Check if a bot has permissions to access page(s)
Usage
paths_allowed(
paths = "/",
domain = "auto",
bot = "*",
user_agent = utils::sessionInfo()$R.version$version.string,
check_method = c("spiderbar"),
warn = getOption("robotstxt_warn", TRUE),
force = FALSE,
ssl_verifypeer = c(1, 0),
use_futures = TRUE,
robotstxt_list = NULL,
verbose = FALSE,
rt_request_handler = robotstxt::rt_request_handler,
rt_robotstxt_http_getter = robotstxt::get_robotstxt_http_get,
on_server_error = on_server_error_default,
on_client_error = on_client_error_default,
on_not_found = on_not_found_default,
on_redirect = on_redirect_default,
on_domain_change = on_domain_change_default,
on_file_type_mismatch = on_file_type_mismatch_default,
on_suspect_content = on_suspect_content_default
)
Arguments
- paths
paths for which to check bot's permission, defaults to "/". Please note that path to a folder should end with a trailing slash ("/").
- domain
Domain for which paths should be checked. Defaults to "auto". If set to "auto" function will try to guess the domain by parsing the paths argument. Note however, that these are educated guesses which might utterly fail.
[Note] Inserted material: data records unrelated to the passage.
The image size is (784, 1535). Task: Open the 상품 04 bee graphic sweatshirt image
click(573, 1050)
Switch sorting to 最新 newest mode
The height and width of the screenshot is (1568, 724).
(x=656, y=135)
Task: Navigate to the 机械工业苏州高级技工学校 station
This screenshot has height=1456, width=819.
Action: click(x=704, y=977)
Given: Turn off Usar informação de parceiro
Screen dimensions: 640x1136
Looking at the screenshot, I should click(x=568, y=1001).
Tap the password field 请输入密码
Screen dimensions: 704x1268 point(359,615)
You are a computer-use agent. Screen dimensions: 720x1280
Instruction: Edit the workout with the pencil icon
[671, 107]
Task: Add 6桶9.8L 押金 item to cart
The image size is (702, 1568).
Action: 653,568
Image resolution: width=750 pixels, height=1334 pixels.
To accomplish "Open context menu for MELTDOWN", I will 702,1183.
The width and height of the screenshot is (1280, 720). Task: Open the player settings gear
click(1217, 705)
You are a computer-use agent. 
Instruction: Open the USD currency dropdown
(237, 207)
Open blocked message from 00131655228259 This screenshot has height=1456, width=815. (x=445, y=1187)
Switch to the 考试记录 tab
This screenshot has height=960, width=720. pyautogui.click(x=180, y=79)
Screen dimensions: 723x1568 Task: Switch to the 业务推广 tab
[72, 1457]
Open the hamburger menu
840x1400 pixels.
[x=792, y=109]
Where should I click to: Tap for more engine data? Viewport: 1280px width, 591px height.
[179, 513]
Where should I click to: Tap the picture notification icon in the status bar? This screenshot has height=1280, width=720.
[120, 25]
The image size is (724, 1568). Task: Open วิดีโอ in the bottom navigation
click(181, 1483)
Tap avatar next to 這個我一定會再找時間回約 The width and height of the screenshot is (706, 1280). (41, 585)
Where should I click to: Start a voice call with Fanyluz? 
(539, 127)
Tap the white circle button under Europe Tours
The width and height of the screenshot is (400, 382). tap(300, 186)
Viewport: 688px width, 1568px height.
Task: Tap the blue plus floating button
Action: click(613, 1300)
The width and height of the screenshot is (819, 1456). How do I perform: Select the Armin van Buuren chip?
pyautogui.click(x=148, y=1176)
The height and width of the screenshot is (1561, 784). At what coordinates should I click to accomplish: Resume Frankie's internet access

To be on the safe side, provide appropriate domains manually.
- bot
name of the bot, defaults to "*"
- user_agent
HTTP user-agent string to be used to retrieve robots.txt file from domain
- check_method
at the moment only kept for backward compatibility reasons - do not use parameter anymore –> will let the function simply use the default
- warn
suppress warnings
- force
if TRUE instead of using possible cached results the function will re-download the robotstxt file HTTP response status 404. If this happens,
- ssl_verifypeer
either 1 (default) or 0, if 0 it disables SSL peer verification, which might help with robots.txt file retrieval
- use_futures
Should future::future_lapply be used for possible parallel/async retrieval or not. Note: check out help pages and vignettes of package future on how to set up plans for future execution because the robotstxt package does not do it on its own.
- robotstxt_list
either NULL – the default – or a list of character vectors with one vector per path to check
- verbose
make function print out more information
- rt_request_handler
handler function that handles request according to the event handlers specified
- rt_robotstxt_http_getter
function that executes HTTP request
- on_server_error
request state handler for any 5xx status
- on_client_error
request state handler for any 4xx HTTP status that is not 404
- on_not_found
request state handler for HTTP status 404
- on_redirect
request state handler for any 3xx HTTP status
- on_domain_change
request state handler for any 3xx HTTP status where domain did change as well
- on_file_type_mismatch
request state handler for content type other than 'text/plain'
- on_suspect_content
request state handler for content that seems to be something else than a robots.txt file (usually a JSON, XML or HTML)